*What is expected:* With the pictures omitted, print exactly the lines below, from the one containing "Given: Open filter for the Назва column" through the one containing "opening hours for", and nothing else.

*Supplied data:*

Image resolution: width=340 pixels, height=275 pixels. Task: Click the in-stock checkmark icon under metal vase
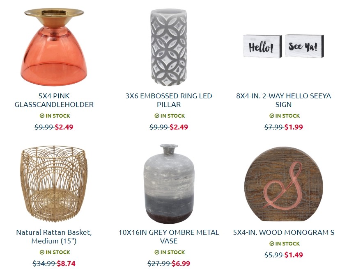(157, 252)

--

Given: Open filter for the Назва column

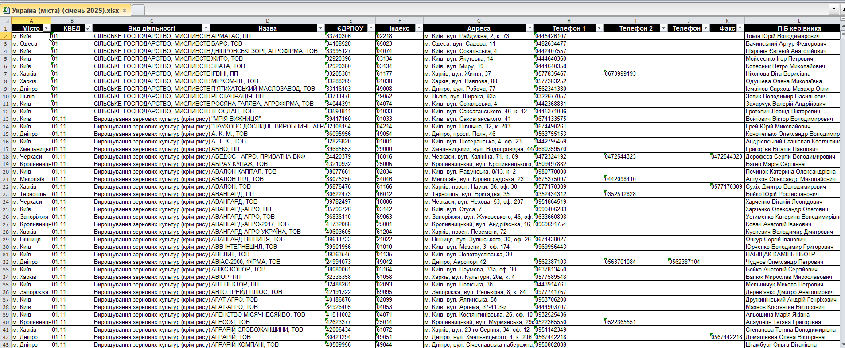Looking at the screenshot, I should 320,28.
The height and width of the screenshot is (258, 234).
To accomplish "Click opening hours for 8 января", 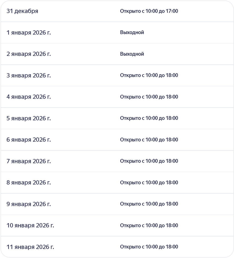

*Response to this task:*
Given: Open filter for the Назва column

Looking at the screenshot, I should 320,28.
The height and width of the screenshot is (258, 234).
To accomplish "Click opening hours for 8 января", 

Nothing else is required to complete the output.